He abandoned his children—no call, no text, no money—for the next ten months. And he left me with a family violence charge on my record that would keep me from being hired in my field for years.

I had four kids, no income, and a record.

But, I had my practice. altar

The spiritual bath came first.

I don’t remember everything that went into that water. It was a traumatic time and some of my memories have blurred. I know there were herbs. Florida water. Oils. Crystals. Salts. Things chosen by correspondence, by what I was trying to do, which was rid myself of energy that didn’t belong in my body anymore.

I used my Llewellyn’s book of correspondences. I chose the right day. I read psalms over myself. I dumped the water over my head over + over.

It felt powerful. It felt like clearing out things that had been living in me long before that night. My body seemed to feel 10x lighter. Cleaner. Looser.

I cleansed the house too. Sage + palo santo until the smoke was thick. Crystals in every corner. Salt + cayenne pepper at every entry. Music. Chanting. Petitions to my ancestors for protection. I was walking through rooms where things had happened + I was rewiring the energy. I was reclaiming my space.

candlework

Then I cord cut from him.

And then I got very, very sick.

Both ends. For daaaaaaaaaaays.

I missed my doula training that week. I couldn’t get out of bed. I was in disbelief at first about how fast it had come on + how intense it was. My body was doing something for real. Something was moving through me + out of me that needed to go.

I was concerned. For real. But I also couldn’t argue with what was happening. This was no coincidence. My system was purging what had been ailing me. Even in the middle of it, even sick + exhausted + hollowed out from the inside—I felt grateful. The working had.. worked. This was the evidence.

I did become a doula eventually, a few years later. The universe keeps its word even when the timing is TERRIBLE.

On the other side was the feeling of being let off a leash.

I didn’t want him. I didn’t hate him. I didn’t even think about him. That alone was a miracle. This man had consumed so much of my mental + emotional real estate for so long that his absence from my thoughts felt like a whole new world I didn’t know was there.

I felt like I was becoming my own person again.

Money came from somewhere I still can’t fully explain to people. It kept us afloat. Not comfortable—their father was gone and not contributing anything—but afloat. The ancestors heard me. My spirit team held us.

The legal system had taken me to jail for defending myself. The craft gave me back something the courts never could.
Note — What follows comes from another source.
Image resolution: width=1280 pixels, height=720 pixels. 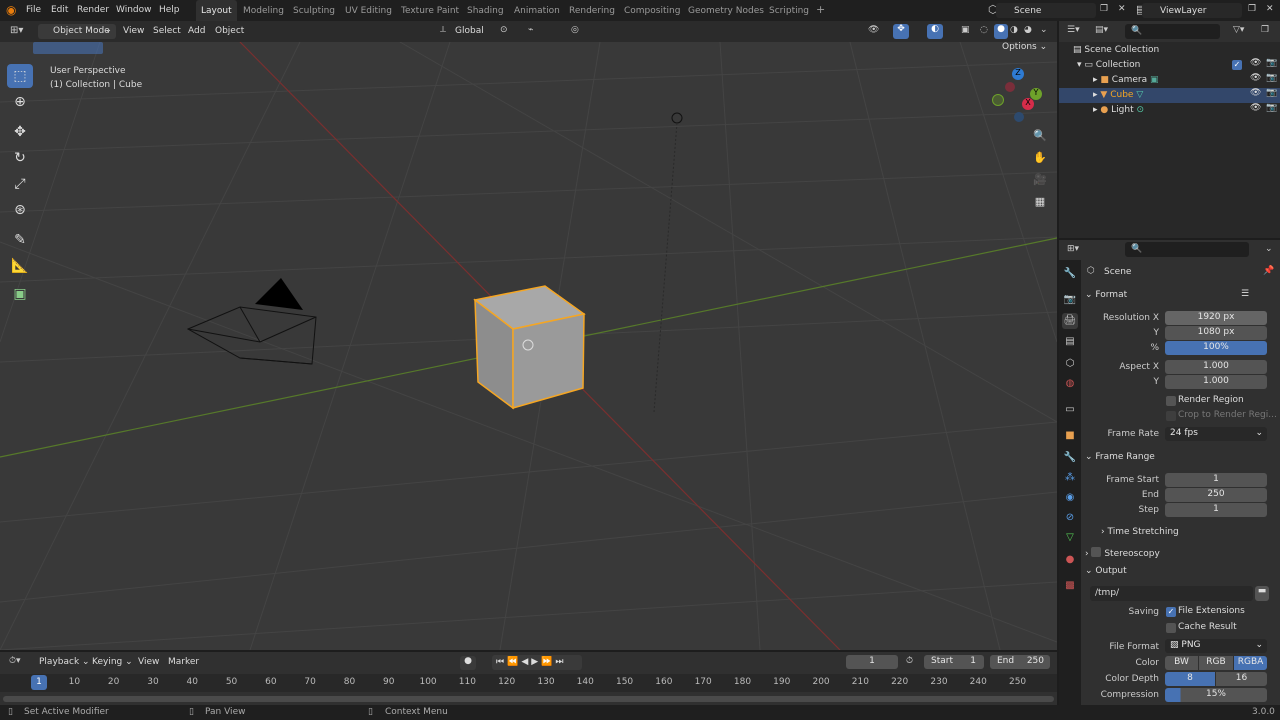 What do you see at coordinates (64, 662) in the screenshot?
I see `playback-menu: Playback ⌄` at bounding box center [64, 662].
Not justice, completely. Something more ancient.

Just me, my tools, my ancestors, + the knowledge that some things can be cleared whether people believe you or not.

If you do this work, pay attention to what your body does afterward. The purge isn’t always this literal. But the body will tell you when something has shifted. Don’t be afraid of that. Be grateful for it.

What have you been carrying that your body has been trying to let go of?